Digital currency revolutionizes how online payments are made by providing the mechanism to make purchases and fulfill monetary transactions. In addition, the decentralized digital currency promises to make things easier for people, including better security, low transaction fees, and decentralized authority.
To learn the impact of Bitcoin trading and how it is starting to shift the monetary market, you need to dig down its history. The peer-to-peer cashless system was first introduced in 2009 on ideas born from a white paper proposal. It was the starting place of Bitcoin trading and the pioneering of cryptocurrencies.

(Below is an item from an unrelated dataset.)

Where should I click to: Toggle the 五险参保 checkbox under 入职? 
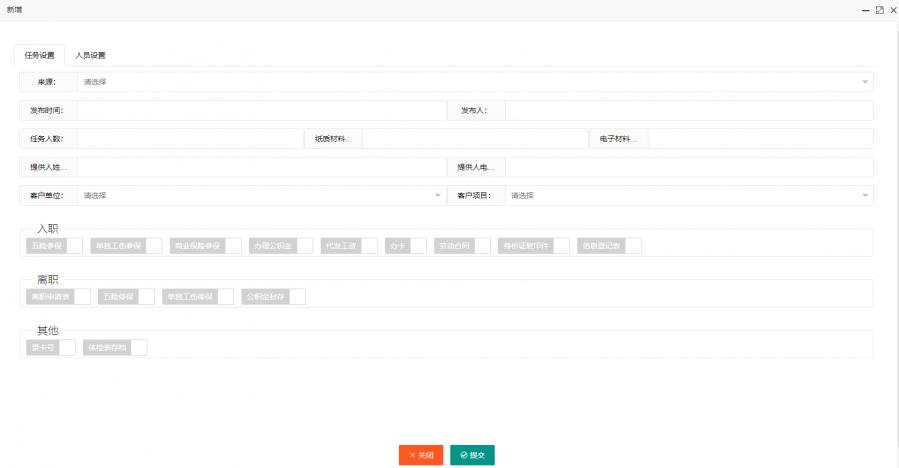coord(74,246)
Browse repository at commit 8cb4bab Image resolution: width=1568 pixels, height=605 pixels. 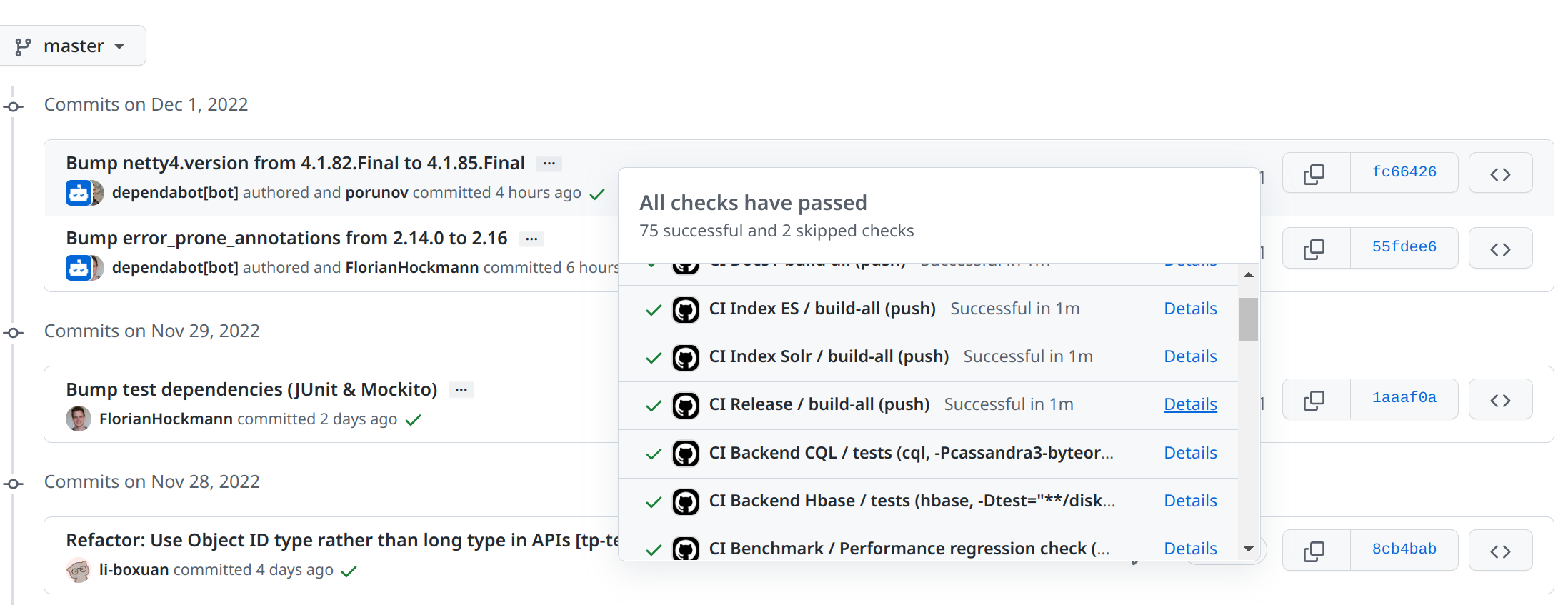1500,551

Understanding Bitcoin Trading and the Nature of Cryptocurrency Investment
Bitcoin has become one of the most successful cryptocurrencies because it has become synonymous with central bank-controlled fiat currency. Although traditional money is widely used in retail transactions, Bitcoin has become valuable leverage to build a digital asset portfolio.
Bitcoin works similar to precious metals in the current trading system with limited quantity and only a few uses. The digital currency works through blockchain technology where the monetary value of the crypto resides, and its use is limited to the ecosystem’s financial service.
However, a gradual adaptation of Bitcoin and various cryptocurrencies would start to creep into people’s lives to find their way to retail transactions. For now, Bitcoin trading is the only viable means of making your investment grow.
Bitcoin Supply is a Predominant Factor to Its Market Volatility
One factor that drives the market volatility of Bitcoin is its capped supply. The expected mined total of Bitcoin is 21 million, and it has a lifespan that will end in 2140. Therefore, the fixed supply means a rapid increase or decrease of market prices depending on demands.
According to the Bitcoin Volatility Index, market prices are so sporadic that a single trading day in May 2021 saw the plunge of Bitcoin by about 30%, recovered, and went down to about 12%. Several drivers to its volatility include stakeholder movements, security vulnerabilities, and high-profile losses contributing to its market performance.
Nonetheless, the very reason why the digital currency is volatile is that it is still at a nascent phase compared to various investment currencies. Thus, cryptocurrency is still in its experimental stage, to say the least: influencing prices and affecting its performance.
Rules and Regulations Affect Bitcoin Prices
The rapid popularity of cryptocurrencies, including Bitcoin, prompts governments and regulators to define and redefine digital assets and form legislations. For example, the Australian government is starting to form rules and regulations about crypto-asset trading, regularising transactions and shareholder dealings.
With the implementation of new regulations surrounding cryptocurrency trading, one point to consider is that the more stringent and repressive it gets, the more prices will drop. And this is because demands will be lesser.
However, if laws become favorable to the crypto industry, investors can expect a catalytic effect on its growth. And since Bitcoin uses a decentralized technology, it is not linked to any central government. Therefore, the imposition of government laws and regulations can directly affect market prices since it will cover investor actions.
Now is the right time to invest in Bitcoin trading because of its store value which is a good hedge over inflation concerns. In addition, with price increases, Bitcoin increases in value, which means greater yields to an investor.